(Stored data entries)
•••

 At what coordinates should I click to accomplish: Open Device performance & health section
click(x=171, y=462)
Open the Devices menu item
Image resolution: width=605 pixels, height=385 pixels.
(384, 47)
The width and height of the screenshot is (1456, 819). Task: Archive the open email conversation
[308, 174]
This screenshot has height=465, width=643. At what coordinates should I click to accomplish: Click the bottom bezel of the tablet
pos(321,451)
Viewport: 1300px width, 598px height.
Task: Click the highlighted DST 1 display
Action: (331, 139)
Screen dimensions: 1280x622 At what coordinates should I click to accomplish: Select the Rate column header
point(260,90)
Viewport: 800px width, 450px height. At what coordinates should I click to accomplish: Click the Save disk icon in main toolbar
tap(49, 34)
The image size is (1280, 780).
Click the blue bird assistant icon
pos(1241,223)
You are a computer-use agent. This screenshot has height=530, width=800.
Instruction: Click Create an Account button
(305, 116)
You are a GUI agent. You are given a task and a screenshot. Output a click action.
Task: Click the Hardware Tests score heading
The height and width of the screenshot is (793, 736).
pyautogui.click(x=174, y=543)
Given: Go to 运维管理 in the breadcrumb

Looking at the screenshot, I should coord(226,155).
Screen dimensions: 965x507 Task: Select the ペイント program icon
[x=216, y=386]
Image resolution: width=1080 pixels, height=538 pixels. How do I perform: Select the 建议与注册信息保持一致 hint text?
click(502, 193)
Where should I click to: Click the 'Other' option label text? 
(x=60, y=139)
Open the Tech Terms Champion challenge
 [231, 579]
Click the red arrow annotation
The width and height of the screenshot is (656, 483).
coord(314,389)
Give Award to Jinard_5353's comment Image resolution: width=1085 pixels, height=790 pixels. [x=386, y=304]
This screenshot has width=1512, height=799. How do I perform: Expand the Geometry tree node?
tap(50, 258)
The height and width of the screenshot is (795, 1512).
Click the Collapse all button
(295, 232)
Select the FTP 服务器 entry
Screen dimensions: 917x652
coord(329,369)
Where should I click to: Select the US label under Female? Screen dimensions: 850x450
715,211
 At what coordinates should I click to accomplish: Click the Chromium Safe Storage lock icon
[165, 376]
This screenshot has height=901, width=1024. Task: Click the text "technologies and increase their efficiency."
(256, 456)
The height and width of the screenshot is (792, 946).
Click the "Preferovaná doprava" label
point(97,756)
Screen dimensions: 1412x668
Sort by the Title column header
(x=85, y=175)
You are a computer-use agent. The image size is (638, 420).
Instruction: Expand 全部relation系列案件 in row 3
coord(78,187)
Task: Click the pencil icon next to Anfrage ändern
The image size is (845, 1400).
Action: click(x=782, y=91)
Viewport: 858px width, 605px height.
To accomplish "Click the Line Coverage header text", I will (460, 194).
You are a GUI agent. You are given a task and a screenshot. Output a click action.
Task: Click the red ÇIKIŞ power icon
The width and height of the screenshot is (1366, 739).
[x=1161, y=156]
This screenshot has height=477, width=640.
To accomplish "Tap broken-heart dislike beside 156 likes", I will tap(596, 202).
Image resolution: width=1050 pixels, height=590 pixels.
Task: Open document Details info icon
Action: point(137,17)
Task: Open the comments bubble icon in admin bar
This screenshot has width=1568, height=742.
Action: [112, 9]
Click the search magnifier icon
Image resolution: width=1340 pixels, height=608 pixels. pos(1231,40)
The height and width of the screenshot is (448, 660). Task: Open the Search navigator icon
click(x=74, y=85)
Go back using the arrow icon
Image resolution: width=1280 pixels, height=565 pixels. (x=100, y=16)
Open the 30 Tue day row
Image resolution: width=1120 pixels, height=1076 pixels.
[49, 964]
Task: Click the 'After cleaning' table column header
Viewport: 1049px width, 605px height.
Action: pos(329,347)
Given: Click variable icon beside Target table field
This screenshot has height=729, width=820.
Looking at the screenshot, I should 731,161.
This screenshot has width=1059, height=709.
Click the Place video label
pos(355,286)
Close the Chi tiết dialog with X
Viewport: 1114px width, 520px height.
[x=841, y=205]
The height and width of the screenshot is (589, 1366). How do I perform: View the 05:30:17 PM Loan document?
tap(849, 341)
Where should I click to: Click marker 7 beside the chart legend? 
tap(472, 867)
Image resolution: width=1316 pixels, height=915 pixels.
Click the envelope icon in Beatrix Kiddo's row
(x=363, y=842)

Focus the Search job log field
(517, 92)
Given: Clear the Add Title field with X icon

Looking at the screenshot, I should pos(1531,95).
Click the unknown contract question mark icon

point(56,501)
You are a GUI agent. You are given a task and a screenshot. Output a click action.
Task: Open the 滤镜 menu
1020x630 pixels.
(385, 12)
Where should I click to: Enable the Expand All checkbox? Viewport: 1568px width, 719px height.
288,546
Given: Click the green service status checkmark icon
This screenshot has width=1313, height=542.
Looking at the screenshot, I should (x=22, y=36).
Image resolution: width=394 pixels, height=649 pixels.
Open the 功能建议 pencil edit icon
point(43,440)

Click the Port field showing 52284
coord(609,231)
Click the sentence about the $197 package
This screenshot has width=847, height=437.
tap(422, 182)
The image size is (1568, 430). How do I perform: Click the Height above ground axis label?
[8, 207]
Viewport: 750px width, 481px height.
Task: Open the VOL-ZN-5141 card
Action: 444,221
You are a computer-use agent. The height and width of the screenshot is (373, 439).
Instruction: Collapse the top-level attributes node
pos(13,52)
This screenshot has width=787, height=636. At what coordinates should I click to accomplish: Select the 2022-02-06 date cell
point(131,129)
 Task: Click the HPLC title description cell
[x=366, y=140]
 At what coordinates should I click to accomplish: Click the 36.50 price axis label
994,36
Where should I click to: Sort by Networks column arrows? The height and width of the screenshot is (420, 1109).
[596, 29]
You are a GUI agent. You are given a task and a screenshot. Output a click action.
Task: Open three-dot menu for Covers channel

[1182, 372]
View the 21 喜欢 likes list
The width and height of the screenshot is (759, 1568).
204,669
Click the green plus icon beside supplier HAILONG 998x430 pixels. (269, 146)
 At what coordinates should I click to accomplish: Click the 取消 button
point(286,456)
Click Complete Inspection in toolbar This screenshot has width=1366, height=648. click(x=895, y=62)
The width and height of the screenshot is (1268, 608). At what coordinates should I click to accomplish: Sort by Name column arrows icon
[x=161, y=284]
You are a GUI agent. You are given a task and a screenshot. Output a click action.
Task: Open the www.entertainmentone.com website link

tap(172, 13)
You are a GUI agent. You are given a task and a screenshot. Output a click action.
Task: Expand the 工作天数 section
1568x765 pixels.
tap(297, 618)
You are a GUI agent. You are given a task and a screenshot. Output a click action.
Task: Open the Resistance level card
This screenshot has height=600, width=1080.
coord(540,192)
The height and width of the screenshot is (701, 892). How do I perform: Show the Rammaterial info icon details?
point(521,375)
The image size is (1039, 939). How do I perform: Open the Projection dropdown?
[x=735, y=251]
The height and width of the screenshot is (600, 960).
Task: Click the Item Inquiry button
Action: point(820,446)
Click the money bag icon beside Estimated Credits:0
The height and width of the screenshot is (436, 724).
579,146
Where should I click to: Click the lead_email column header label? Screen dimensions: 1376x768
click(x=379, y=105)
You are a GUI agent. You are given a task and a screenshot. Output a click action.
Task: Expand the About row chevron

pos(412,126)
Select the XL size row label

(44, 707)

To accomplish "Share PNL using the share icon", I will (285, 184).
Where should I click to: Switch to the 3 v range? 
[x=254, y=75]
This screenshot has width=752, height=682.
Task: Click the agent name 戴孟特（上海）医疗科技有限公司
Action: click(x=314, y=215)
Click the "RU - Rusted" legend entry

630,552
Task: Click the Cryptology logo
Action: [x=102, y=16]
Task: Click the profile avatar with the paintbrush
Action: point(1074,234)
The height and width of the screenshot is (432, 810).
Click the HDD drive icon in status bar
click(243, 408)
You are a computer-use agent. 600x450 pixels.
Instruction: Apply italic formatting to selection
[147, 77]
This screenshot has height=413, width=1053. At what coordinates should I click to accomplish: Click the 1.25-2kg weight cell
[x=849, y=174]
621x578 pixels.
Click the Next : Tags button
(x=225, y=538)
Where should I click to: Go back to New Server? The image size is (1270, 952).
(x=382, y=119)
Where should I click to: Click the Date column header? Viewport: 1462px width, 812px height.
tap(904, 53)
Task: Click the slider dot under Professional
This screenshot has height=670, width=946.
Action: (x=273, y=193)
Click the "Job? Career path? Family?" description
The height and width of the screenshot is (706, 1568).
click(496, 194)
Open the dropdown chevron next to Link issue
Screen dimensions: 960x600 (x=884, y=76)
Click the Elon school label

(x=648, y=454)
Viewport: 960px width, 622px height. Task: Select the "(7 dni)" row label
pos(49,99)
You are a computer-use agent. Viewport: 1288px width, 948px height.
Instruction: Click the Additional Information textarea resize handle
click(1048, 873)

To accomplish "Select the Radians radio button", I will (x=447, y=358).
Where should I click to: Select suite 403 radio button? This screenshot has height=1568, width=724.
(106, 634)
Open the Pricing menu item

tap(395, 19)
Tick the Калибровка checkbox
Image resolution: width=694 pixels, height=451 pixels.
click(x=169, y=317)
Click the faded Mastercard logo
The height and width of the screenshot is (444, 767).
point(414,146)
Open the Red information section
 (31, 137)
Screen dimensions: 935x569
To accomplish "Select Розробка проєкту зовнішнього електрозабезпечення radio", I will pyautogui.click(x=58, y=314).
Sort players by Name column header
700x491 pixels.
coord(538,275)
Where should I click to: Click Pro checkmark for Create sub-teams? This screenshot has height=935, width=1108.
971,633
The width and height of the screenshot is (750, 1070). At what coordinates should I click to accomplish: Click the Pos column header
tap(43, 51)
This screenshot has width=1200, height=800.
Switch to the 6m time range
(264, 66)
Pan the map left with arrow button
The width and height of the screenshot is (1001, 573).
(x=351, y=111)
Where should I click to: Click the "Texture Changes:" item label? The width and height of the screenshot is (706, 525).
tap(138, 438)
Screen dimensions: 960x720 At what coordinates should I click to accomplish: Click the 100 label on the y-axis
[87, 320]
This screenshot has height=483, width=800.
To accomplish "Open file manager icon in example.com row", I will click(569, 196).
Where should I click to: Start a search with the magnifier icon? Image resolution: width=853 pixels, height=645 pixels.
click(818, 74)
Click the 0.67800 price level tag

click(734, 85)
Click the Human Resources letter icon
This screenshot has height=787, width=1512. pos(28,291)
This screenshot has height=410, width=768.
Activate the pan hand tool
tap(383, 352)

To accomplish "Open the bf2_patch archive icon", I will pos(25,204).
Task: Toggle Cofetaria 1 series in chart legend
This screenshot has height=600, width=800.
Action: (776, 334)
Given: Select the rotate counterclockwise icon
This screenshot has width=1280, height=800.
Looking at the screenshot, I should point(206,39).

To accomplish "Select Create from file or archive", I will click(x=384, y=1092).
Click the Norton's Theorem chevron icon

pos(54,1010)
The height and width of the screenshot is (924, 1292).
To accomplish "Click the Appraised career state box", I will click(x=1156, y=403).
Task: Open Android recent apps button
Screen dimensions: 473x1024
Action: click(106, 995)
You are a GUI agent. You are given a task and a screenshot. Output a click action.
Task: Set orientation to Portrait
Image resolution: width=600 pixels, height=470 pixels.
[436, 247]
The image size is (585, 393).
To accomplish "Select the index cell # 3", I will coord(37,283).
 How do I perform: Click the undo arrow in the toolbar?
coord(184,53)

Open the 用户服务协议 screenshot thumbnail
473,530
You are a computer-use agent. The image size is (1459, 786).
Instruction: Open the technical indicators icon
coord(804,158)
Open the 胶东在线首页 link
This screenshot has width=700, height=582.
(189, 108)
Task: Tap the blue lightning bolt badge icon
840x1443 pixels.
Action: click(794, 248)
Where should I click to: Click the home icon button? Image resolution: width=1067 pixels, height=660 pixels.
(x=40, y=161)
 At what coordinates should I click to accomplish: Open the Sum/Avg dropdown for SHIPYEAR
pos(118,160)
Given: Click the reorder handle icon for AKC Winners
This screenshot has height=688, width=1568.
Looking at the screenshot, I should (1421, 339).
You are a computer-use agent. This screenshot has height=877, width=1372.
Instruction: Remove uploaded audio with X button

•••

**ABOUT THIS EXERCISE**
Copy every line from the records that holds the string "computer".

**EXERCISE OUTPUT**
You are a computer-use agent. This screenshot has height=530, width=800.
You are a computer-use agent. The image size is (638, 420).
You are a computer-use agent. The height and width of the screenshot is (373, 439).
You are a computer-use agent. 600x450 pixels.
You are a computer-use agent. Viewport: 1288px width, 948px height.
You are a computer-use agent. The image size is (1459, 786).
You are a computer-use agent. This screenshot has height=877, width=1372.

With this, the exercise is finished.